What you are asked to do :: From the line with "You are a computer-use agent. Viewport: 1023px" through the line with "The image size is (760, 400).", repeat the entries verbatim, both end lines included, and add nothing.

Saved entries:

_ _ _ _ _ _ _

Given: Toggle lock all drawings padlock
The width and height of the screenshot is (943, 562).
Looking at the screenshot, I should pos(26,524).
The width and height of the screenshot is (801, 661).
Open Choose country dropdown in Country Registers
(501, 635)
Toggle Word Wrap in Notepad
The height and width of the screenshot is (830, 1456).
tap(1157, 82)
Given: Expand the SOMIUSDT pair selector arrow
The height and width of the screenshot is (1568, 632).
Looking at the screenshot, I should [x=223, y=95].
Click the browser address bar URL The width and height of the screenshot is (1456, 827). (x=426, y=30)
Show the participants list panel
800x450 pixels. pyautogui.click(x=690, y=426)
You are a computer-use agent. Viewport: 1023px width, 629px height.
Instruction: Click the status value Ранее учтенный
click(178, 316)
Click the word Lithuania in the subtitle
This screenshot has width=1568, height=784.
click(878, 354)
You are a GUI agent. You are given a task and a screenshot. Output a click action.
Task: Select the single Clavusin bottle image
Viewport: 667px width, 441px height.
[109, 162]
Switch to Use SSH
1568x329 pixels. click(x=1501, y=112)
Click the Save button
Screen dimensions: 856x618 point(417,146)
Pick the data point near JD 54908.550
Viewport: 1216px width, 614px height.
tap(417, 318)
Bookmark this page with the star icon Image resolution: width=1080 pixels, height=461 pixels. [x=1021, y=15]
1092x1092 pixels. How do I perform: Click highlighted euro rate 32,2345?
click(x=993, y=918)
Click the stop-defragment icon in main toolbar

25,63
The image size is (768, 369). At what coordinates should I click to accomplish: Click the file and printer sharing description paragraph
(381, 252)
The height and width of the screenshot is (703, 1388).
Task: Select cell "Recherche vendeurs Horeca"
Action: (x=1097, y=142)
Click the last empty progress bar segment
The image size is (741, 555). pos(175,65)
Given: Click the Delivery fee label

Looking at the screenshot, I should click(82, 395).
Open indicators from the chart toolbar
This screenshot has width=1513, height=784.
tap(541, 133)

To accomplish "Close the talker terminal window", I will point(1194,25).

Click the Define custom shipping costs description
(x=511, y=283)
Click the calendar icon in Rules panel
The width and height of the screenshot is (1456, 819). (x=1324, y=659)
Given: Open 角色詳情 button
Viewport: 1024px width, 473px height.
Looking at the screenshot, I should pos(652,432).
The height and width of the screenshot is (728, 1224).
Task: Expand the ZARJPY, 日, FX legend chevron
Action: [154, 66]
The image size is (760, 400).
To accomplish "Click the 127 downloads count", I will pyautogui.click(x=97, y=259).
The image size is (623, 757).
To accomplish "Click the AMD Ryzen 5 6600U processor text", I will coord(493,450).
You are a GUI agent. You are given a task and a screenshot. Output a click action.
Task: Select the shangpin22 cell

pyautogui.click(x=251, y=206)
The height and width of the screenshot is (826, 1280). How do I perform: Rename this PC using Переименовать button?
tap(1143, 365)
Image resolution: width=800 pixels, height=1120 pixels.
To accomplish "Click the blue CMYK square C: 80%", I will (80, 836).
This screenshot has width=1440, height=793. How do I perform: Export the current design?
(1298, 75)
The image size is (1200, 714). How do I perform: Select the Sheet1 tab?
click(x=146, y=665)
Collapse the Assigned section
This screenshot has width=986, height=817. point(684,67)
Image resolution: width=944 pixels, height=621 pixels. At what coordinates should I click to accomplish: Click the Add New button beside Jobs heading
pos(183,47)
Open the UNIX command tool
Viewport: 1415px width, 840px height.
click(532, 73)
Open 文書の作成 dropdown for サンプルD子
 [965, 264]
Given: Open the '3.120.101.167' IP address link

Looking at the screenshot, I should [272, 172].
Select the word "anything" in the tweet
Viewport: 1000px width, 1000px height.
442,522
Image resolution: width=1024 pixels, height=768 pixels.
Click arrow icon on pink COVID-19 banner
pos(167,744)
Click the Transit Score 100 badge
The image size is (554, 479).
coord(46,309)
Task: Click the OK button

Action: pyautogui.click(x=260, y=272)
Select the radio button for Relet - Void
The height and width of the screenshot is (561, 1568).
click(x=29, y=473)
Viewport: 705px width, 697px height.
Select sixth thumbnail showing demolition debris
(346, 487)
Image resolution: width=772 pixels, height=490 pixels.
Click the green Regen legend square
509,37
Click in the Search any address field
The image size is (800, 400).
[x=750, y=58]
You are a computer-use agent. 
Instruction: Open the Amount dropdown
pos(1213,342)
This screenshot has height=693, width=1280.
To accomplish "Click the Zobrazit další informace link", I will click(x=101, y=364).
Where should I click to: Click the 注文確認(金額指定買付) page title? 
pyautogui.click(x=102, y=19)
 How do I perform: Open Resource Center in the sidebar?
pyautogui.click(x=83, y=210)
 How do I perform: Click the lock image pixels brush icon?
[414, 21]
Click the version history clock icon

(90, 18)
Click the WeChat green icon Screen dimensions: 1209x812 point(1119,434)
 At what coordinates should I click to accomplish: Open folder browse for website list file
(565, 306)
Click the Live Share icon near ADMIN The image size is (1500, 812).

_ _ _ _ _ _ _

Result of the task ::
You are a computer-use agent. Viewport: 1023px width, 629px height.
Instruction: Click the status value Ранее учтенный
click(178, 316)
Click the word Lithuania in the subtitle
This screenshot has width=1568, height=784.
click(878, 354)
You are a GUI agent. You are given a task and a screenshot. Output a click action.
Task: Select the single Clavusin bottle image
Viewport: 667px width, 441px height.
[109, 162]
Switch to Use SSH
1568x329 pixels. click(x=1501, y=112)
Click the Save button
Screen dimensions: 856x618 point(417,146)
Pick the data point near JD 54908.550
Viewport: 1216px width, 614px height.
tap(417, 318)
Bookmark this page with the star icon Image resolution: width=1080 pixels, height=461 pixels. [x=1021, y=15]
1092x1092 pixels. How do I perform: Click highlighted euro rate 32,2345?
click(x=993, y=918)
Click the stop-defragment icon in main toolbar

25,63
The image size is (768, 369). At what coordinates should I click to accomplish: Click the file and printer sharing description paragraph
(381, 252)
The height and width of the screenshot is (703, 1388).
Task: Select cell "Recherche vendeurs Horeca"
Action: (x=1097, y=142)
Click the last empty progress bar segment
The image size is (741, 555). pos(175,65)
Given: Click the Delivery fee label

Looking at the screenshot, I should click(82, 395).
Open indicators from the chart toolbar
This screenshot has width=1513, height=784.
tap(541, 133)

To accomplish "Close the talker terminal window", I will point(1194,25).

Click the Define custom shipping costs description
(x=511, y=283)
Click the calendar icon in Rules panel
The width and height of the screenshot is (1456, 819). (x=1324, y=659)
Given: Open 角色詳情 button
Viewport: 1024px width, 473px height.
Looking at the screenshot, I should pos(652,432).
The height and width of the screenshot is (728, 1224).
Task: Expand the ZARJPY, 日, FX legend chevron
Action: [154, 66]
The image size is (760, 400).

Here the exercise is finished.